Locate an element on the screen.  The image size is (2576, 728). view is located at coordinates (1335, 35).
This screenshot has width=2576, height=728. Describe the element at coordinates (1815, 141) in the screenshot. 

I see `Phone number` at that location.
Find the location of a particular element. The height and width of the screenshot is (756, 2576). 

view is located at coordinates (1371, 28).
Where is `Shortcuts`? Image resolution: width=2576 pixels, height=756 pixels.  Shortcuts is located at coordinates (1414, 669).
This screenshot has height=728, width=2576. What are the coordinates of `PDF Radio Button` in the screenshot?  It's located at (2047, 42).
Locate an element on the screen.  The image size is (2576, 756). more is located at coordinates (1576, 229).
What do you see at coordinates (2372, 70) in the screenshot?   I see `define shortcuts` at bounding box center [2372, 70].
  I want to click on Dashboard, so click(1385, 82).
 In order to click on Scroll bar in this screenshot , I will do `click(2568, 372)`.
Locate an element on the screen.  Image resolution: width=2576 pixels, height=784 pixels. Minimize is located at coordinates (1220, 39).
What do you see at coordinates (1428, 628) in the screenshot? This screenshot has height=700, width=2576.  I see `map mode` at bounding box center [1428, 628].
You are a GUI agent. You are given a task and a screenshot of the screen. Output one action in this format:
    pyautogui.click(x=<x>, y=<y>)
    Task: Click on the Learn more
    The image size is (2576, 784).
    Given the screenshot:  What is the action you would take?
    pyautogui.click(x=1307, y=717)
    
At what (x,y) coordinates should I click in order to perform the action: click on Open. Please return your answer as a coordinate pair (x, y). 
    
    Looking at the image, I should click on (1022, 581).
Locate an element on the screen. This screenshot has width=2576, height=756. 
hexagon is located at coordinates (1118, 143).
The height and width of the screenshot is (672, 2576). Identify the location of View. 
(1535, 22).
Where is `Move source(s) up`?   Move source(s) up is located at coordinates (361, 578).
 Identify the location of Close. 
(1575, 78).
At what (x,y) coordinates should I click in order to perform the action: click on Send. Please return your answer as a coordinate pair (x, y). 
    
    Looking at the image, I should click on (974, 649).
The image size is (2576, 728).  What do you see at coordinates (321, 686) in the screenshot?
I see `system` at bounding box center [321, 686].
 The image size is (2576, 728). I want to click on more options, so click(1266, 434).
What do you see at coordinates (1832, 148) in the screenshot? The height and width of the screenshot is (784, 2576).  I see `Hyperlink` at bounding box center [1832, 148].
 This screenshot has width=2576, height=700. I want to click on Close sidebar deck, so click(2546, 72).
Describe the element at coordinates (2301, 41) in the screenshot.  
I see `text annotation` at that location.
----
> _Problem to work on_
Give back everything from the line containing "You are a GUI" down to the line containing "Looking at the image, I should click on (974, 649).", renaming "coordinate pair" to "point" and leaving everything else unchanged.

> _Answer to the exercise_
You are a GUI agent. You are given a task and a screenshot of the screen. Output one action in this format:
    pyautogui.click(x=<x>, y=<y>)
    Task: Click on the Learn more
    The image size is (2576, 784).
    Given the screenshot:  What is the action you would take?
    pyautogui.click(x=1307, y=717)
    
At what (x,y) coordinates should I click in order to perform the action: click on Open. Please return your answer as a point (x, y). 
    
    Looking at the image, I should click on (1022, 581).
Locate an element on the screen. This screenshot has width=2576, height=756. 
hexagon is located at coordinates (1118, 143).
The height and width of the screenshot is (672, 2576). Identify the location of View. 
(1535, 22).
Where is `Move source(s) up`?   Move source(s) up is located at coordinates (361, 578).
 Identify the location of Close. 
(1575, 78).
At what (x,y) coordinates should I click in order to perform the action: click on Send. Please return your answer as a point (x, y). 
    
    Looking at the image, I should click on (974, 649).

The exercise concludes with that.